Es begann mit Orchideen

Vorschau

BASTEI ENTERTAINMENT

Vollständige eBook-Ausgabeder beim Bastei Verlag erschienenen Romanheftausgabe

Bastei Entertainment in der Bastei Lübbe AG

© 2020 by Bastei Lübbe AG, Köln

Programmleiterin Romanhefte: Ute Müller

Verantwortlich für den Inhalt

Titelbild: puhhha / shutterstock

eBook-Produktion:3w+p GmbH, Rimpar (www.3wplusp.de)

ISBN 9-783-7325-9374-3

www.bastei-entertainment.de

www.lesejury.de

www.bastei.de

Es begann mit Orchideen

Die Geschichte einer wunderbaren Liebe

Voller Liebe wandert Alexandra Kirschs Blick immer wieder über den Schriftzug auf der Visitenkarte.
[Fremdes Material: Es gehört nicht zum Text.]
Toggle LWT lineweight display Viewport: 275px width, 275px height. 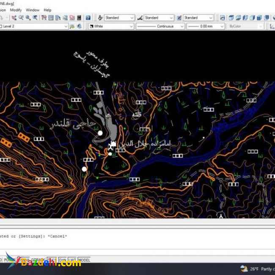point(72,260)
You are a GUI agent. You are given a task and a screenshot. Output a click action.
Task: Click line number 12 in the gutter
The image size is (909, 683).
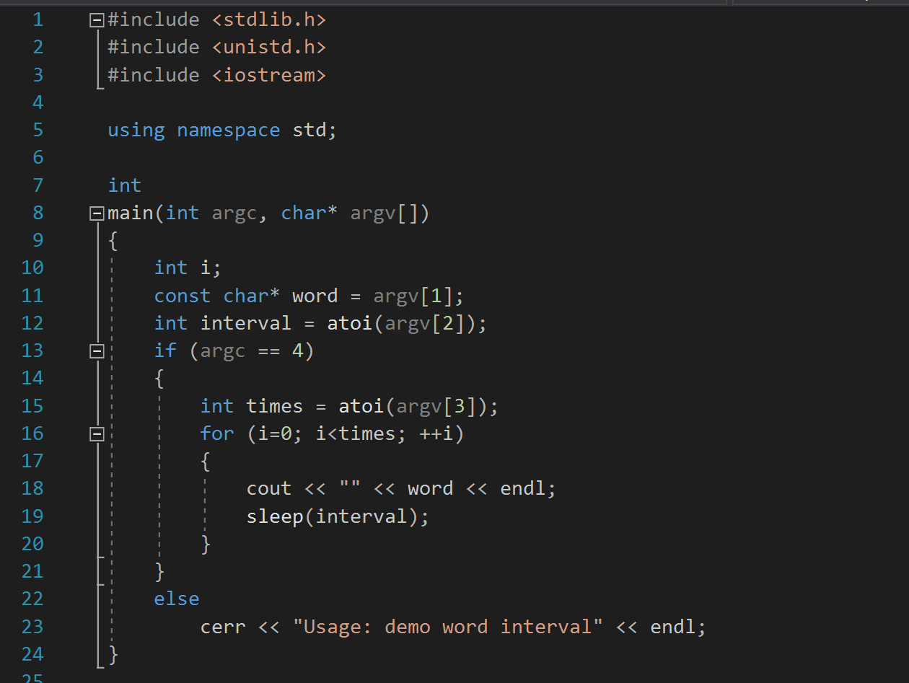pos(32,323)
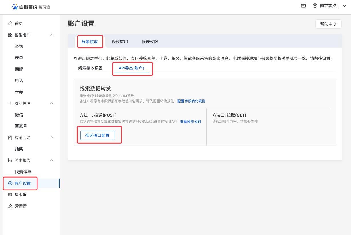The image size is (351, 235).
Task: Switch to the 报表权限 tab
Action: tap(150, 42)
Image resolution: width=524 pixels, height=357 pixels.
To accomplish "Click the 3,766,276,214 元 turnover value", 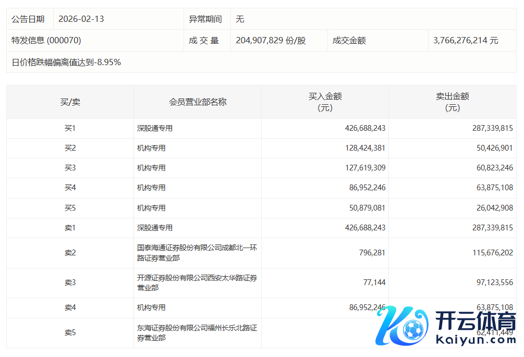I will click(x=466, y=40).
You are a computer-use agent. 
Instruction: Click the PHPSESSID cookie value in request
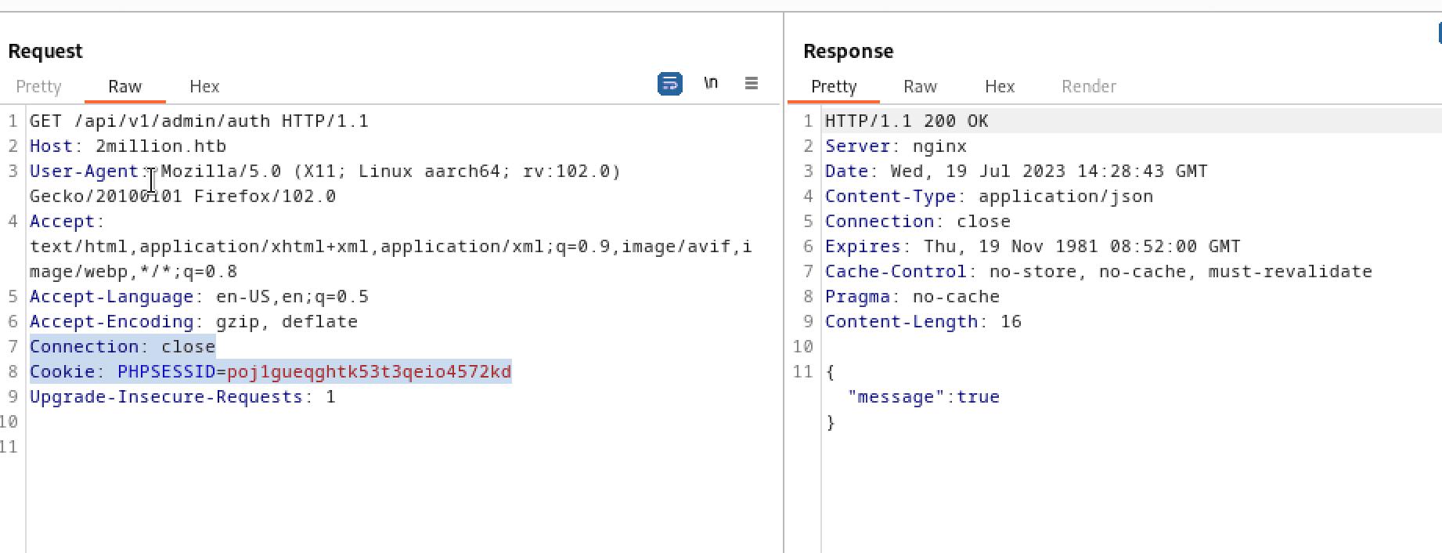(x=369, y=371)
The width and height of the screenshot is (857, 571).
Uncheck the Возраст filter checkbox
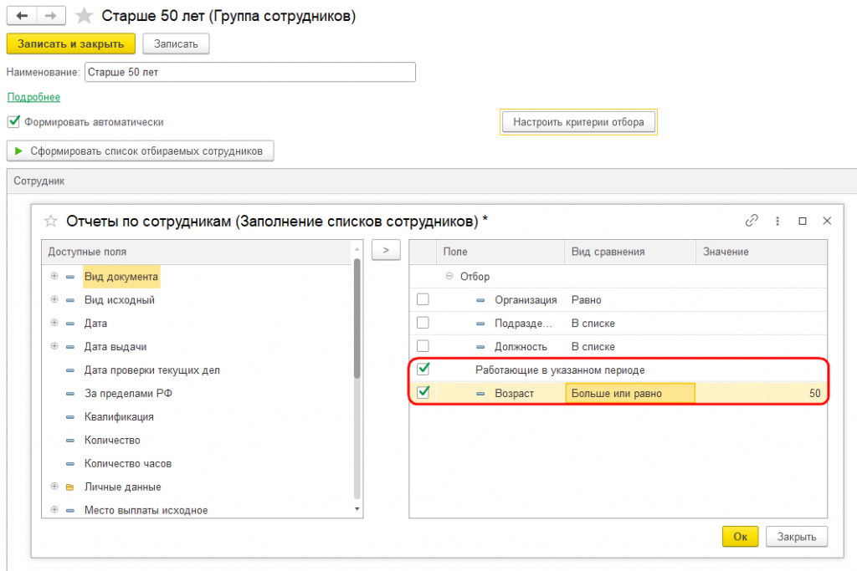pyautogui.click(x=423, y=392)
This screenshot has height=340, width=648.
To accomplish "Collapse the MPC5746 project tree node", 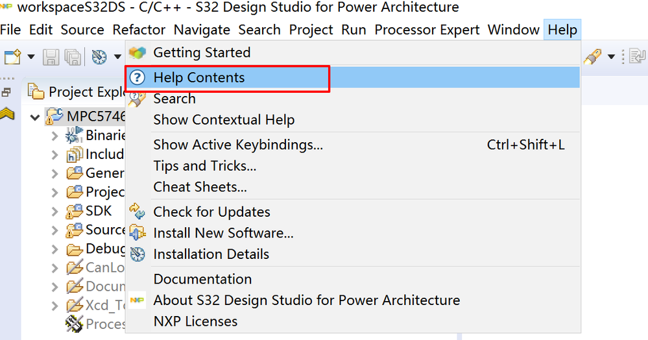I will click(35, 117).
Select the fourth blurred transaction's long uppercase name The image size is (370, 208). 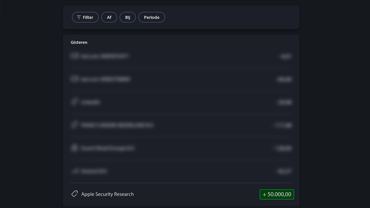click(x=117, y=125)
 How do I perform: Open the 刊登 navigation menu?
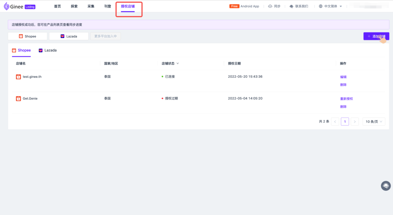point(107,6)
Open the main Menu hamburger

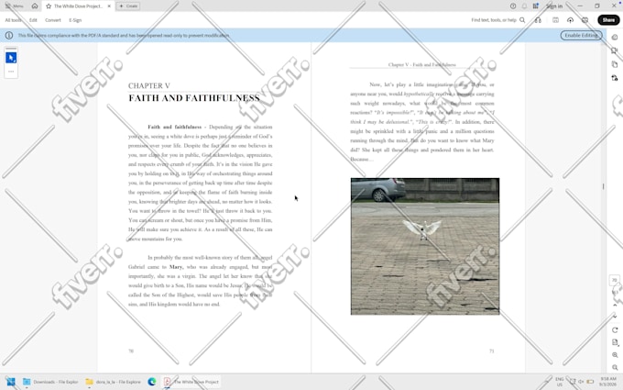pyautogui.click(x=14, y=6)
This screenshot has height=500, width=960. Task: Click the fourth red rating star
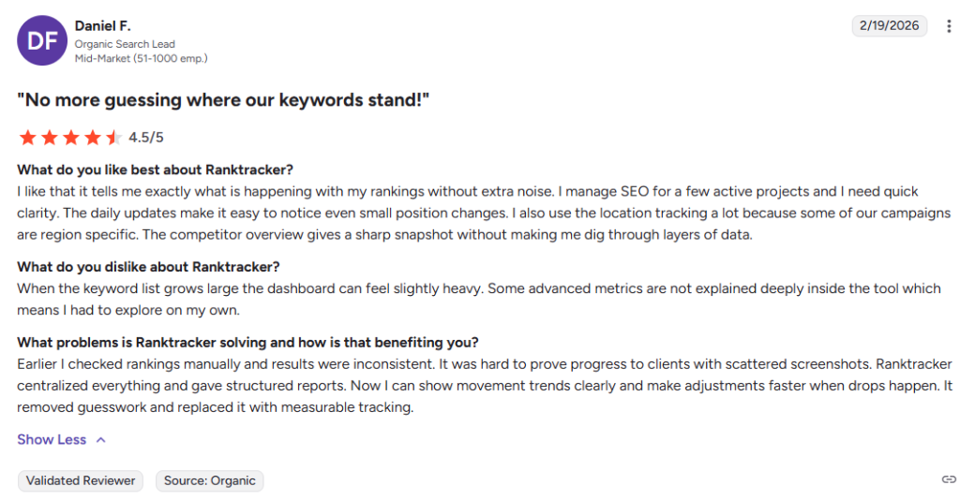coord(93,138)
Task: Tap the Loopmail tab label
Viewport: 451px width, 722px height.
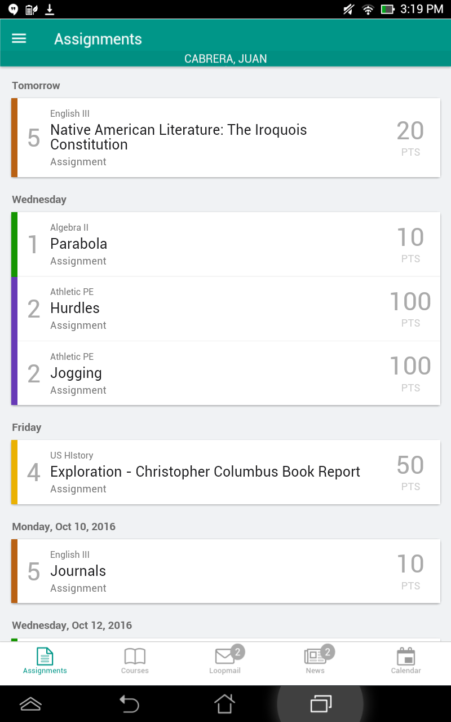Action: 225,671
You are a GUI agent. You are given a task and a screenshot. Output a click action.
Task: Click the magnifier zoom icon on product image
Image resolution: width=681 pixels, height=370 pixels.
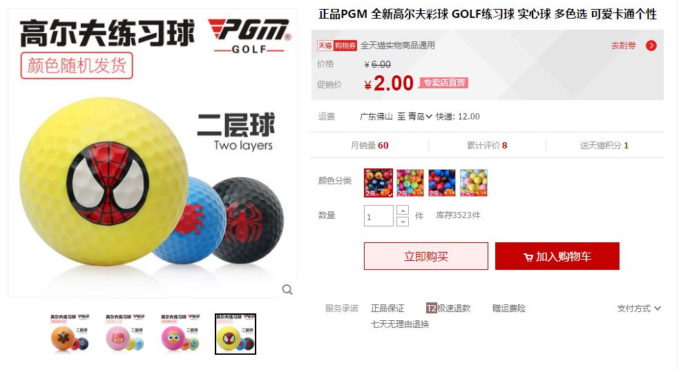tap(287, 290)
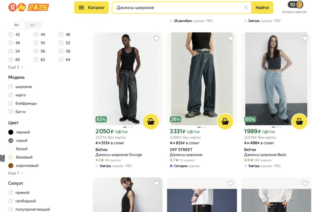Switch size scale to INT tab

click(33, 25)
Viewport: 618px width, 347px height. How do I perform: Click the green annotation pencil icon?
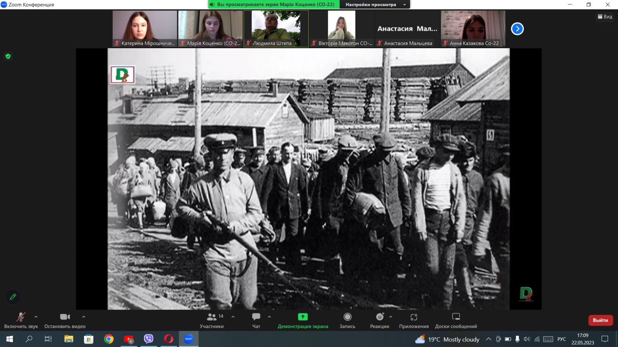13,297
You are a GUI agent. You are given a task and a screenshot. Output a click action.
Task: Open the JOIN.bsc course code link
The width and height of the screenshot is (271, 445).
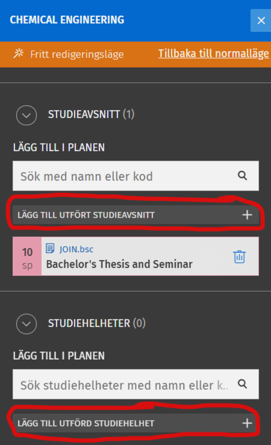[76, 249]
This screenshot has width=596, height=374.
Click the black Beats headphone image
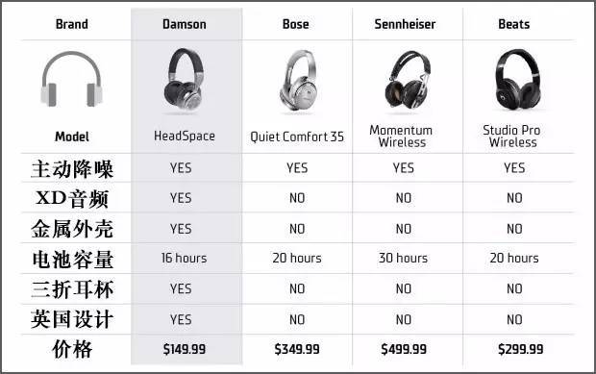pos(518,79)
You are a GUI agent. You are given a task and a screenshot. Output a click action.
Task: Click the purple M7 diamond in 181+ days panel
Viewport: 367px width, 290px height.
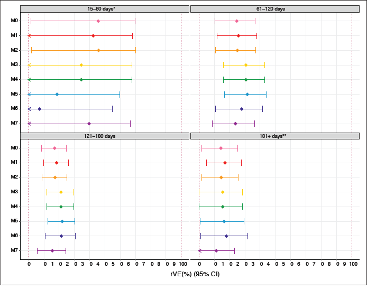click(216, 251)
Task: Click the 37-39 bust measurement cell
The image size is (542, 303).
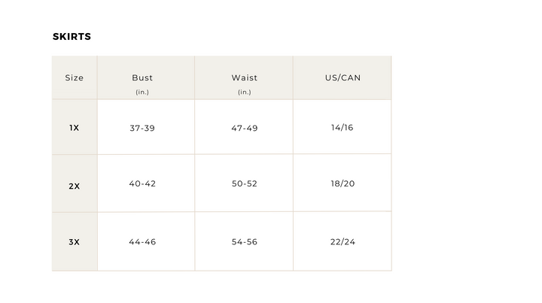Action: pyautogui.click(x=142, y=128)
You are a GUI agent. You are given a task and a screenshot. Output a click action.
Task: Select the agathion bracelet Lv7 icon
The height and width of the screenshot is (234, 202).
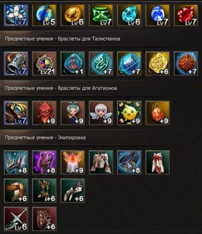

Hilmar Graf von Rautenbach zu Traunstein, steht dort geschrieben. Dieses kleine weiße Kärtchen, das der Graf mit roten Orchideen in ihre Opernloge bringen ließ, und die Erinnerung an ein paar gestohlene Stunden vollkommenen Glücks sind alles, was der bildschönen Frau von dem Mann geblieben ist. Denn Alexandra ist bereits gebunden, und ihr Gatte hält sie fern der Heimat wie eine Gefangene an einem unbekannten Ort versteckt. Niemand weiß, wo sie sich aufhält, weder ihre Eltern noch ihr Bruder, und auch Hilmars Suche führt ins Leere …

Hilmar Graf von Rautenbach ließ sich vom Logenschließer seinen Mantel abnehmen und einen der beiden Sessel an der Balustrade zurechtrücken. Mit einem leichten Nicken verabschiedete er den alten Mann und lehnte sich zurück in das dunkelblaue samtene Polster. Nachlässig nahm er das Programm zur Hand und blätterte darin.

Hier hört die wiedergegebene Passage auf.